◆ DATA ROWS ◆
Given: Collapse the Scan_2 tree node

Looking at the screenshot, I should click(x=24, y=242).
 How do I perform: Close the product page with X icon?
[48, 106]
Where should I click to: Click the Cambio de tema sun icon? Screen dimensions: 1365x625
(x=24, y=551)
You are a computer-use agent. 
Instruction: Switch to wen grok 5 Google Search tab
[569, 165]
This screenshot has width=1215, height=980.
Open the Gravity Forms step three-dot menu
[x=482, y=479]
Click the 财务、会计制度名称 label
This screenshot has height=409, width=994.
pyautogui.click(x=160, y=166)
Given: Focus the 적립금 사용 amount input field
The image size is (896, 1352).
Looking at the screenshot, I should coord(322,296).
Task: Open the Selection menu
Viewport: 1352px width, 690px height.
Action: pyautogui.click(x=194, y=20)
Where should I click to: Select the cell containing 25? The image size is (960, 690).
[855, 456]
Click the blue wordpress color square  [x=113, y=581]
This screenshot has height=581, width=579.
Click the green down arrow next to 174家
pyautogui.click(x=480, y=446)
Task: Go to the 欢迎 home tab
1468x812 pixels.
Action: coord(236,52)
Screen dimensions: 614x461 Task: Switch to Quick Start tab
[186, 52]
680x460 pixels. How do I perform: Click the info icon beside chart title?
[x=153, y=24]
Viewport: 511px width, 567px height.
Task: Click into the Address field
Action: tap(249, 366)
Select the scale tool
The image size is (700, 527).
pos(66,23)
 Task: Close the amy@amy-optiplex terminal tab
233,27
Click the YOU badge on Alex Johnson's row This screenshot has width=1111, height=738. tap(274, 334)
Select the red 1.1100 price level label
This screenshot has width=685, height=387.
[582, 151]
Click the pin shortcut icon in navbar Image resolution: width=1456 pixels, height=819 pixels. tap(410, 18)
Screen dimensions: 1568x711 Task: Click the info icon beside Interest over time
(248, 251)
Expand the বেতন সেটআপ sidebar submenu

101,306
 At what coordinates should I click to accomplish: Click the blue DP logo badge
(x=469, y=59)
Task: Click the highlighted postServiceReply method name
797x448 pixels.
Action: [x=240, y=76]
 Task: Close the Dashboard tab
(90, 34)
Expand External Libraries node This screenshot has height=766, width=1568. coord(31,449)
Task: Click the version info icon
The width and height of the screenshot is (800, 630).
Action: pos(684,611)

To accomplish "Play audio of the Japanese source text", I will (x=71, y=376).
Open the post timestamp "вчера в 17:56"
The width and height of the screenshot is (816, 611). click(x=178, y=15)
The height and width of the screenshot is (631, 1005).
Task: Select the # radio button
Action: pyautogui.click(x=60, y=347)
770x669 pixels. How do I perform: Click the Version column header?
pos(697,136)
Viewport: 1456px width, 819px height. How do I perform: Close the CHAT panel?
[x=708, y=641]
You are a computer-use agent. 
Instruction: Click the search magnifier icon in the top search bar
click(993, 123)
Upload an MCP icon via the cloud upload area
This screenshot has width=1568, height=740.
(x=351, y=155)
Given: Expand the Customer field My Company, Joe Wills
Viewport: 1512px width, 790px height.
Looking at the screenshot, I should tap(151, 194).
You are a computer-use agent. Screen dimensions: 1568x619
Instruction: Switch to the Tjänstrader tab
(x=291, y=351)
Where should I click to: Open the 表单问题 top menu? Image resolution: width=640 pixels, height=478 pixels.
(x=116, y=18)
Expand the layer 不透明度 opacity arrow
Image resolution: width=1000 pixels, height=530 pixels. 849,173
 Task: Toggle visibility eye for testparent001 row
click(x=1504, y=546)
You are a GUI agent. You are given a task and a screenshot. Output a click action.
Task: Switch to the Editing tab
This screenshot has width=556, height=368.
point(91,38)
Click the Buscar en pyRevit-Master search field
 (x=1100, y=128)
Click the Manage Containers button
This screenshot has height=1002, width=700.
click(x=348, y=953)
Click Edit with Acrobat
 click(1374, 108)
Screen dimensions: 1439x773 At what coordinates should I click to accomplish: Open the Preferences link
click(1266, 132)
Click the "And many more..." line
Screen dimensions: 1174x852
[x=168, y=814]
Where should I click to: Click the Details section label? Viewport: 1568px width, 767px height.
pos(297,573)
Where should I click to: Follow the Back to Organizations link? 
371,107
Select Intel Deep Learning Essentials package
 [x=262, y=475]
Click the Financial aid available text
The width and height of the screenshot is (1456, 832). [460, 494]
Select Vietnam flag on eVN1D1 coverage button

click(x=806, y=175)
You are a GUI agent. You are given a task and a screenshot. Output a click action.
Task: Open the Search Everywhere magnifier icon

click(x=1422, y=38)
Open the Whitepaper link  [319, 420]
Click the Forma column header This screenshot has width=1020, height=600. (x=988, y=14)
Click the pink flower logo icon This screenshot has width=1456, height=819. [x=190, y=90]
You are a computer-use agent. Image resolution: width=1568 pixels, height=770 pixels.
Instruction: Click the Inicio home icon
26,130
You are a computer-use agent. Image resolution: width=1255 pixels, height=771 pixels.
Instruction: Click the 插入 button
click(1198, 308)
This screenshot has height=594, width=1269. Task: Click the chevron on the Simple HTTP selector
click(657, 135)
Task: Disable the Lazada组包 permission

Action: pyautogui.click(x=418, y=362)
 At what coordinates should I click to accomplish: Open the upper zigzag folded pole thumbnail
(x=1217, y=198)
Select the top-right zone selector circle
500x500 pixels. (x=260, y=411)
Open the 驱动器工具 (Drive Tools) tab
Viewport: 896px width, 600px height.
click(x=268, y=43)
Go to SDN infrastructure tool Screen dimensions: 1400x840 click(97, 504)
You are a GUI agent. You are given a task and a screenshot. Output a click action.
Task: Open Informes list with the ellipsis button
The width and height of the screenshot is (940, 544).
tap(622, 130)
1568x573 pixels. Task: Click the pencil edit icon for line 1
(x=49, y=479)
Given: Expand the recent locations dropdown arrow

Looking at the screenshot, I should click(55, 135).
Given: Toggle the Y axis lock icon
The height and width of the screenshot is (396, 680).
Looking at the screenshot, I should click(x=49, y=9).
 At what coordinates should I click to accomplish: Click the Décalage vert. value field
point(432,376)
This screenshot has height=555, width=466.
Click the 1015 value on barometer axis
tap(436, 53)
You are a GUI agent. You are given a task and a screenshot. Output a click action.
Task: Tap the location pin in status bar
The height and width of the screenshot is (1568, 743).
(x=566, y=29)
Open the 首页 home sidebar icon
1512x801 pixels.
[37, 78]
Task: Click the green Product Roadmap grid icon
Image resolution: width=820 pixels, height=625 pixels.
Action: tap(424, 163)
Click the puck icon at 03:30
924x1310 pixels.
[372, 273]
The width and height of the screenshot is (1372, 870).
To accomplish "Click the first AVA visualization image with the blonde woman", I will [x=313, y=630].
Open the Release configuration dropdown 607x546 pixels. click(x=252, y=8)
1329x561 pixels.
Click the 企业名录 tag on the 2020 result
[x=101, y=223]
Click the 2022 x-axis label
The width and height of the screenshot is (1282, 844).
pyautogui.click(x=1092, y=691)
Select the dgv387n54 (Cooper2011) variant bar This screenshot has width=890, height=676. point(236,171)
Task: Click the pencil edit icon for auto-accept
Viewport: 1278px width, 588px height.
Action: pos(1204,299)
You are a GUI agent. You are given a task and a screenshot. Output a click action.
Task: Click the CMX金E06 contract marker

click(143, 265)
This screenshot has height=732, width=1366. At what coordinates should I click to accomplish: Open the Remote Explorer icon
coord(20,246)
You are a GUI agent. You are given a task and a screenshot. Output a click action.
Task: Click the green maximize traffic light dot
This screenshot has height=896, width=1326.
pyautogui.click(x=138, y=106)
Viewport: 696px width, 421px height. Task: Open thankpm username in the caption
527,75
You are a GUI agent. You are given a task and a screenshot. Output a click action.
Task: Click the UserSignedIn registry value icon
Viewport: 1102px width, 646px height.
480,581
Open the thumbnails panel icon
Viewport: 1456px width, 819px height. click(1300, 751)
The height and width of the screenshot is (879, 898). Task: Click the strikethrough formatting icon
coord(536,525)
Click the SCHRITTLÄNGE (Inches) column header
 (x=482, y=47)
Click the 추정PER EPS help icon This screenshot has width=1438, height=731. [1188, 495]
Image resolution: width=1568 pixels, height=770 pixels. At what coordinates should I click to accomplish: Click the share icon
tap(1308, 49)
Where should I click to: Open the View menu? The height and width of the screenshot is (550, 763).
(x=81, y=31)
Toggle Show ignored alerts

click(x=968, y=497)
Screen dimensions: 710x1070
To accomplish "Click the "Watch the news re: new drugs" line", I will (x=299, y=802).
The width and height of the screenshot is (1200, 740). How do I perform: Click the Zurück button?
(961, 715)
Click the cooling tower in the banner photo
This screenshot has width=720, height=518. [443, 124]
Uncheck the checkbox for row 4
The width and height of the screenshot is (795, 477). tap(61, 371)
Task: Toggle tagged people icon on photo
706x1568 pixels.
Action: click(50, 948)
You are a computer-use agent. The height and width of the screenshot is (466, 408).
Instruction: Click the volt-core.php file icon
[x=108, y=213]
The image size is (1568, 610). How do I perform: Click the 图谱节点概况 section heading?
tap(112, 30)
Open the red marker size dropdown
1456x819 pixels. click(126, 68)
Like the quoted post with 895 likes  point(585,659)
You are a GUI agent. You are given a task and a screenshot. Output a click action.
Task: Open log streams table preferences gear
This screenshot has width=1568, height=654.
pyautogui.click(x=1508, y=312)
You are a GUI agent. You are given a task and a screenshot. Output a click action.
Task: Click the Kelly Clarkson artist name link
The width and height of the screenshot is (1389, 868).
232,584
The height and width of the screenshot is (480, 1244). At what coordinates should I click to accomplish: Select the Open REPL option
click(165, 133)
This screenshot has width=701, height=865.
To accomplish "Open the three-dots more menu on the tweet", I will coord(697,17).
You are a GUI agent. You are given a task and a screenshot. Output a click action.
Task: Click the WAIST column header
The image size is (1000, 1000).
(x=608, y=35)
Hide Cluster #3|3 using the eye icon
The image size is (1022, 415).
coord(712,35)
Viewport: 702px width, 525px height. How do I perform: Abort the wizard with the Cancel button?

◆ THE PROBLEM ◆
Lay out the stretch of the listing from the line containing "Expand the layer 不透明度 opacity arrow" through the line containing "point(91,38)" as a JSON list of strings, one string per line, with blank lines left out.

◆ RESULT ◆
[
  "Expand the layer 不透明度 opacity arrow",
  "Image resolution: width=1000 pixels, height=530 pixels. 849,173",
  " Task: Toggle visibility eye for testparent001 row",
  "click(x=1504, y=546)",
  "You are a GUI agent. You are given a task and a screenshot. Output a click action.",
  "Task: Switch to the Editing tab",
  "This screenshot has width=556, height=368.",
  "point(91,38)"
]